Personal information
- Full name: Jason Fred Brown
- Born: 10 October 1974 (age 51) Newcastle-under-Lyme, England
- Nickname: Cheese
- Height: 6 ft 0 in (1.83 m)
- Batting: Right-handed
- Bowling: Right arm Offbreak
- Role: Bowler

Domestic team information
- 1996–2008: Northamptonshire (squad no. 8)
- 2009: Nottinghamshire

Career statistics
| Competition | FC | LA | T20 |
| Matches | 130 | 159 | 43 |
| Runs scored | 655 | 146 | 23 |
| Batting average | 7.44 | 6.34 | 23.00 |
| 100s/50s | 0/0 | 0/0 | 0/0 |
| Top score | 38 | 16 | 13* |
| Balls bowled | 31,146 | 7,454 | 1,057 |
| Wickets | 414 | 139 | 41 |
| Bowling average | 33.91 | 39.17 | 25.78 |
| 5 wickets in innings | 22 | 1 | 1 |
| 10 wickets in match | 5 | 0 | 0 |
| Best bowling | 7/69 | 5/19 | 5/27 |
| Catches/stumpings | 26/– | 29/– | 11/– |

= Jason Brown (cricketer) =

English cricketer (born 1974)

Jason Fred Brown (born 10 October 1974) is a cricketer who has previously played for Northamptonshire, Nottinghamshire, England A and Staffordshire.

==Career==
Jason Brown made his first-class debut for Northamptonshire against Yorkshire at the County Cricket Ground, Northampton in September 1996. Up to the end of the 2008 season, he had played 126 first-class matches for Northamptonshire as well as three matches for the England A team during their tour of the West Indies in January 2001. He also played on the senior England team's tour of Sri Lanka in 2000–01.

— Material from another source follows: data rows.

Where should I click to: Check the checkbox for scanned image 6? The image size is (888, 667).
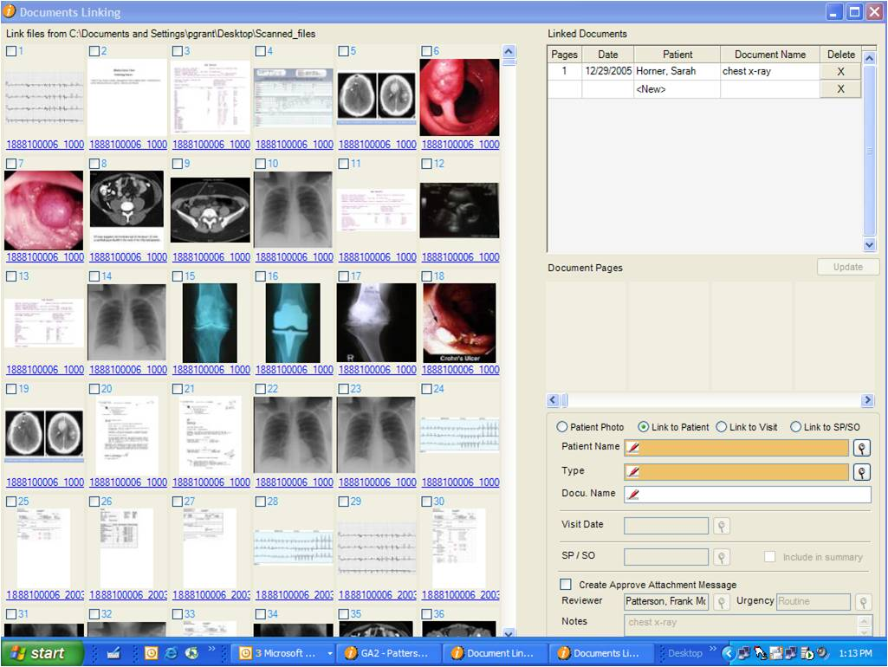click(x=426, y=51)
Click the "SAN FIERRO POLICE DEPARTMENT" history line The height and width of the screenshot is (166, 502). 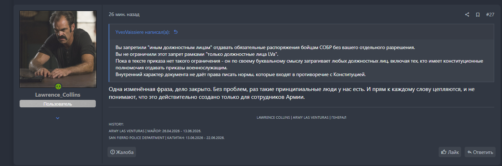click(x=167, y=138)
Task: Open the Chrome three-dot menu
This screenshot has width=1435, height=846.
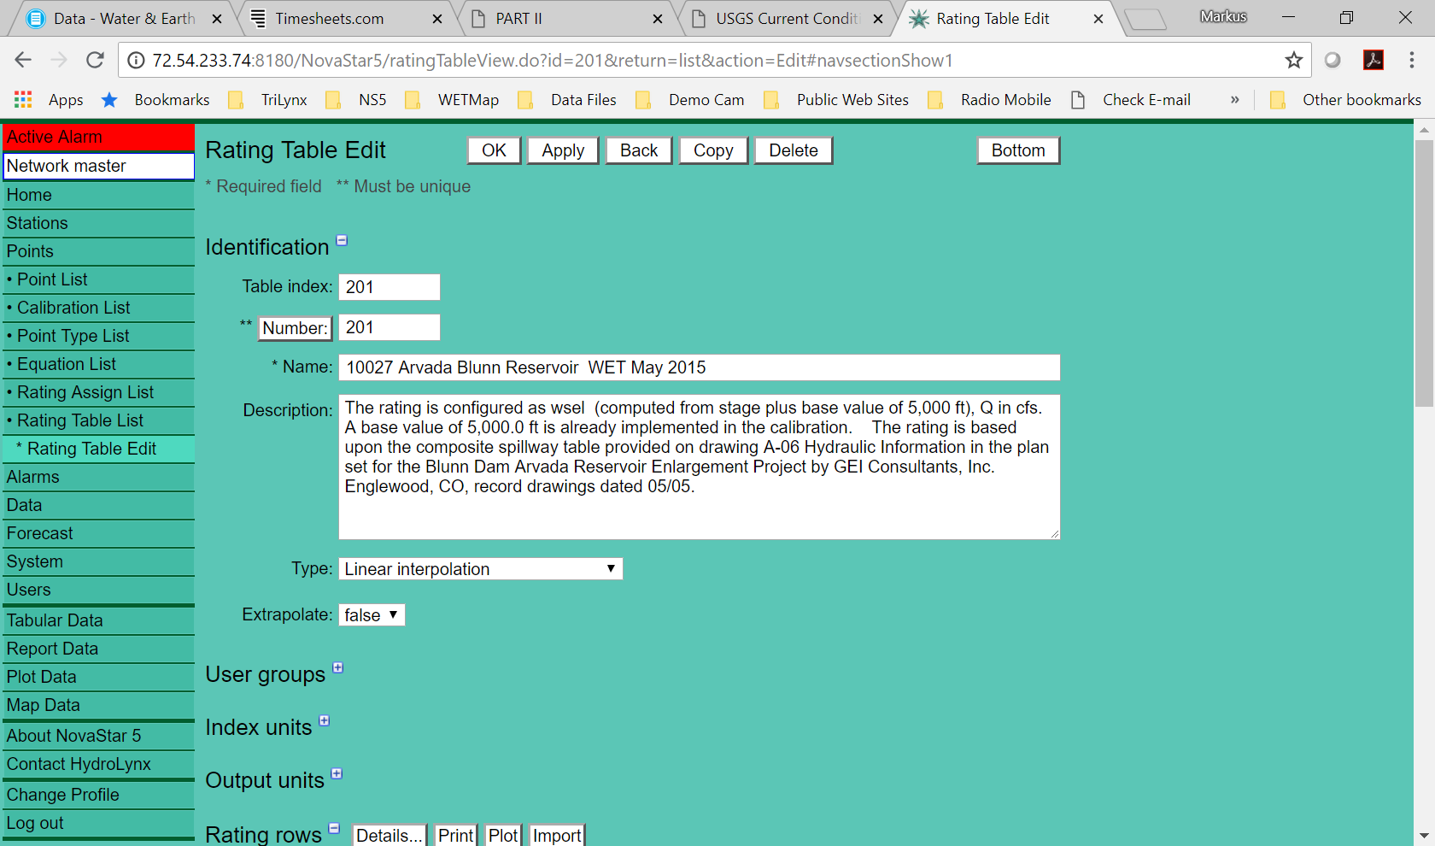Action: pos(1411,60)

In these 129 matches, Brown has taken 414 wickets, with 22 instances of taking 5 wickets in an innings. His career best bowling was 7–69 against Durham at the Riverside Ground in 2003. He was released by Northamptonshire at the end of the 2008 season, and subsequently joined Nottinghamshire on a two-year contract.

However, injuries limited his playing time at Nottinghamshire and he was released after just one year, ironically after Nottinghamshire signed Graeme White, another spinner from Northamptonshire.